• [ABOUT THIS EXERCISE] Find the line containing "388x623 pixels." in the entries below. Restate it and each line after it, word for word, up to and including the line containing "Click the Share".
------ ENTRIES SUPPLIED ------
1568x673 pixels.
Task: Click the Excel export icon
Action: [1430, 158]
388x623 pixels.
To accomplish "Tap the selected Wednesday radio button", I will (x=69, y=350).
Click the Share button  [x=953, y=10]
------
------ ENTRIES SUPPLIED ------
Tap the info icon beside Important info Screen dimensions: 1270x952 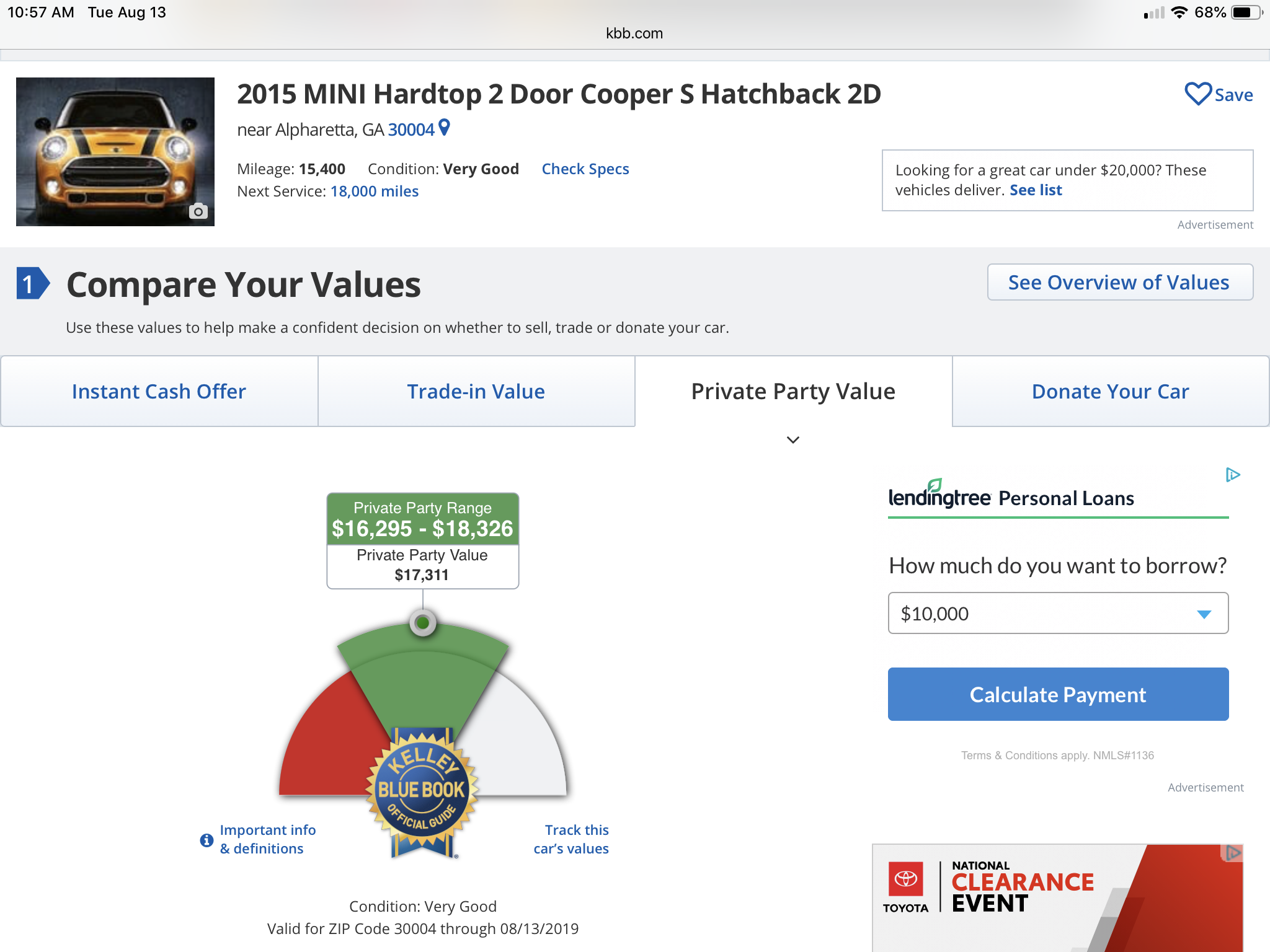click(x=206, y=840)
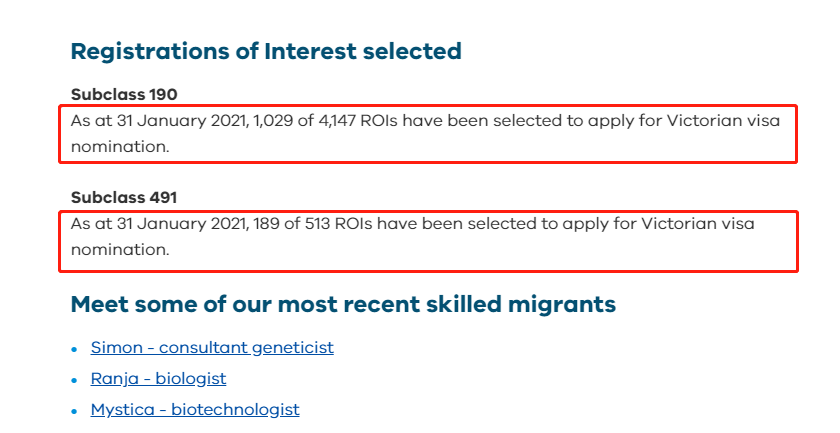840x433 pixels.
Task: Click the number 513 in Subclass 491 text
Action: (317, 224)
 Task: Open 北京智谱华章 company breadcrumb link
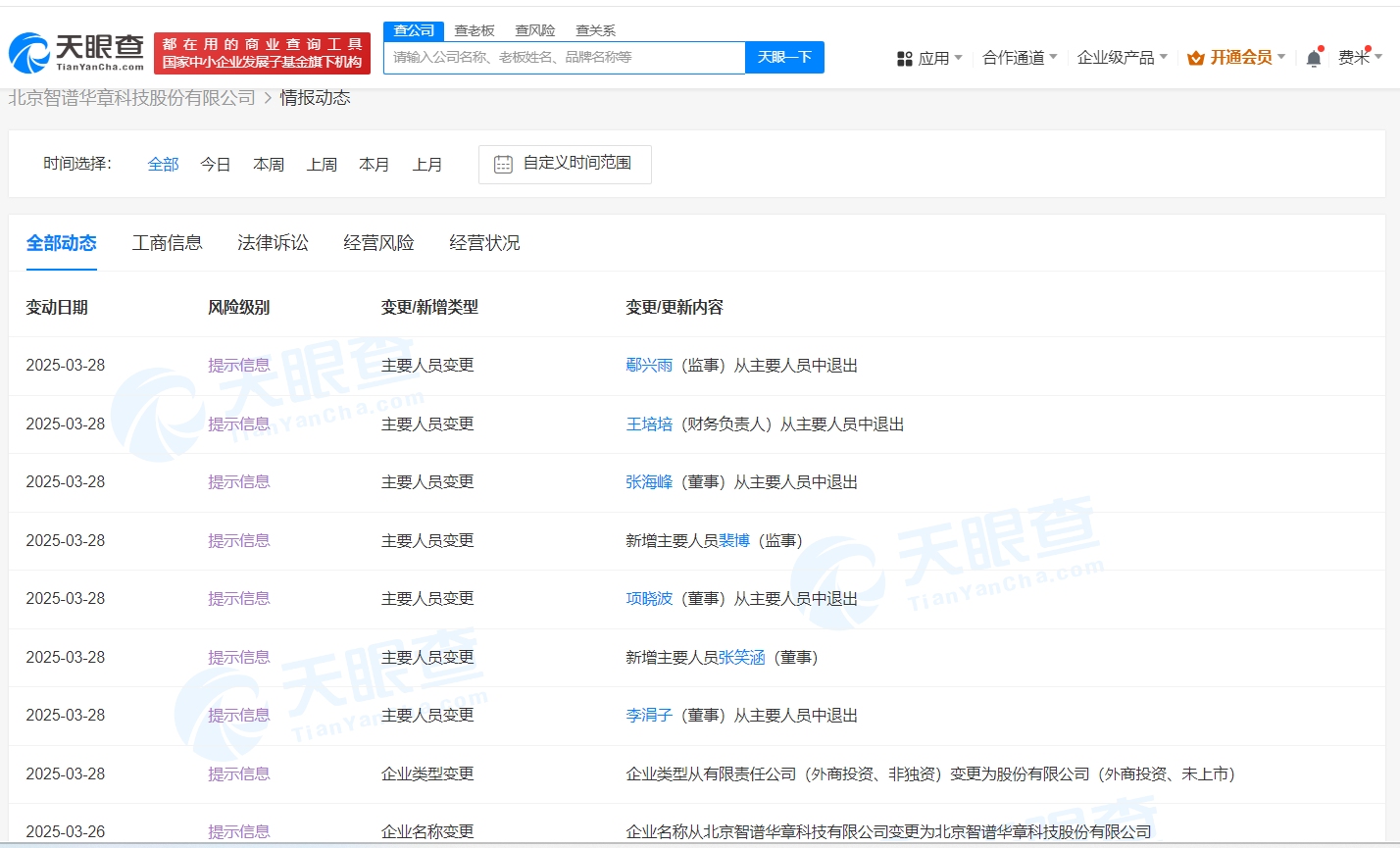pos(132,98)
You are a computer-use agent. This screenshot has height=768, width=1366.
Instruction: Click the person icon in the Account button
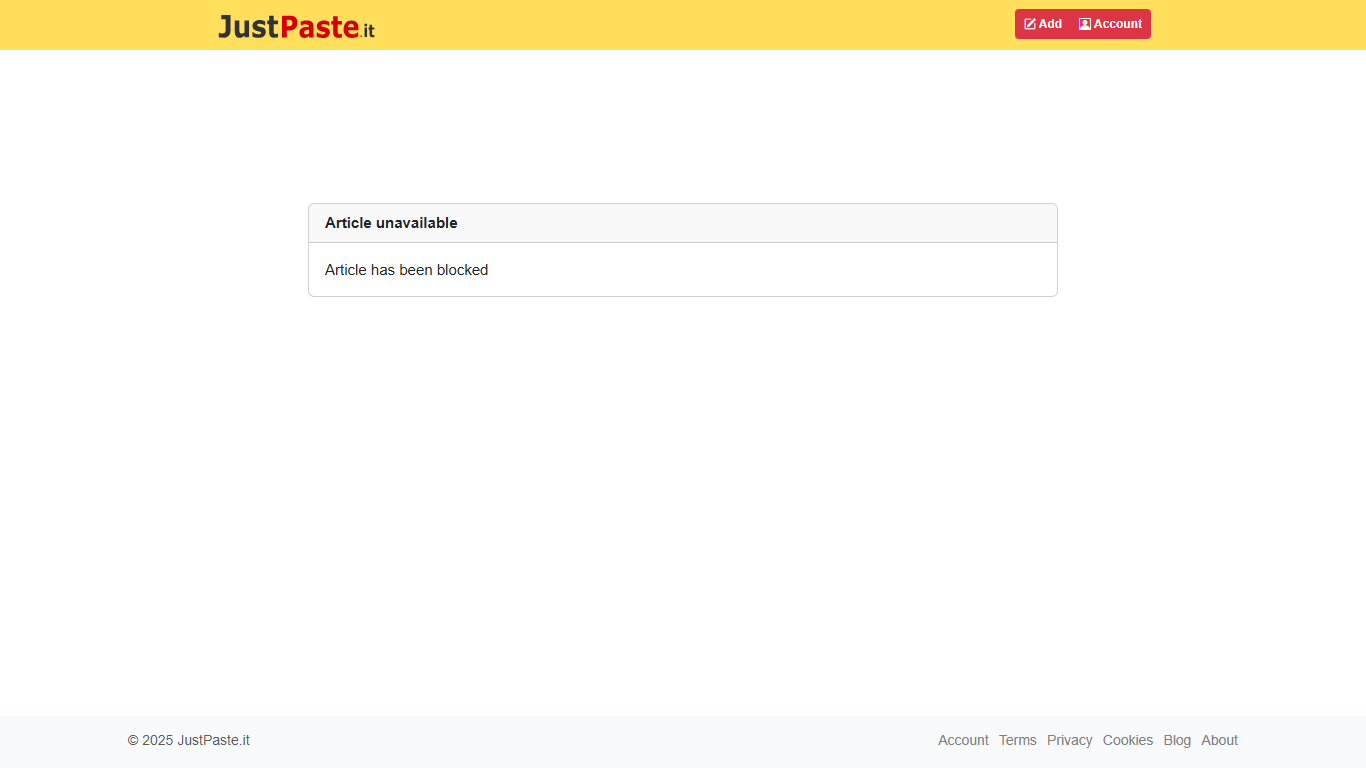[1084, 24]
------
• [TASK RESULT]
388x623 pixels.
To accomplish "Tap the selected Wednesday radio button", I will (x=69, y=350).
Click the Share button  [x=953, y=10]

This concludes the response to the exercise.